== DATA PROVIDED ==

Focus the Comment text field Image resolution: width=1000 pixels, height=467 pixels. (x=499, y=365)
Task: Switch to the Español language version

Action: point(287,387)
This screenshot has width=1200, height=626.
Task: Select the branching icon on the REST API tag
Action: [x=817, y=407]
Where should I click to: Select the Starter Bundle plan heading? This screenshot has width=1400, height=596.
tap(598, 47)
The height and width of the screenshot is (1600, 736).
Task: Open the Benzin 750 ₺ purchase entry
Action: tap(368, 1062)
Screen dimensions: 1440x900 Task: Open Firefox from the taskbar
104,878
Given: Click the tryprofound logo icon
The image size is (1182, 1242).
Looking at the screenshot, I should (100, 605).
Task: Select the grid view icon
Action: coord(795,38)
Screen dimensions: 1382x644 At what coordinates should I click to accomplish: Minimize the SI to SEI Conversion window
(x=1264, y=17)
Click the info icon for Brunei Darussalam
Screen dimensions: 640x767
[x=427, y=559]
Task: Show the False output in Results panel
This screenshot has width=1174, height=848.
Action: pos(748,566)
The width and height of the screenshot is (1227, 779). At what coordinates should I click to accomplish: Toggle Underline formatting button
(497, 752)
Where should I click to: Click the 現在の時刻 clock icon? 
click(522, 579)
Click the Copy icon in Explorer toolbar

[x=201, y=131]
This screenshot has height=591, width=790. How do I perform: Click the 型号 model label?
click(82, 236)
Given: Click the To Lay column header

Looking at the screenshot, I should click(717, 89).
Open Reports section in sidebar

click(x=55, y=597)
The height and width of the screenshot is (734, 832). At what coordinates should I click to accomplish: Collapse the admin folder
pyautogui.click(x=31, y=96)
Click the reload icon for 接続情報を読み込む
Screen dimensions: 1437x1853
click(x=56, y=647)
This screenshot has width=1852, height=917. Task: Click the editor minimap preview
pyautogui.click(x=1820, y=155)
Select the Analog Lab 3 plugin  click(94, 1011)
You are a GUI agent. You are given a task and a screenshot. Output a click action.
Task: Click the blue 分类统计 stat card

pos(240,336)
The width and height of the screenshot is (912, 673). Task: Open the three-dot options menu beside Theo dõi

===

[TASK DESCRIPTION]:
Using the records above, set down exactly the lines from the one with "Given: Click the To Lay column header" through the one with "Select the Analog", inclusive, and nothing more.

[ANSWER SECTION]:
Given: Click the To Lay column header

Looking at the screenshot, I should click(717, 89).
Open Reports section in sidebar

click(x=55, y=597)
The height and width of the screenshot is (734, 832). At what coordinates should I click to accomplish: Collapse the admin folder
pyautogui.click(x=31, y=96)
Click the reload icon for 接続情報を読み込む
Screen dimensions: 1437x1853
click(x=56, y=647)
This screenshot has width=1852, height=917. Task: Click the editor minimap preview
pyautogui.click(x=1820, y=155)
Select the Analog Lab 3 plugin  click(94, 1011)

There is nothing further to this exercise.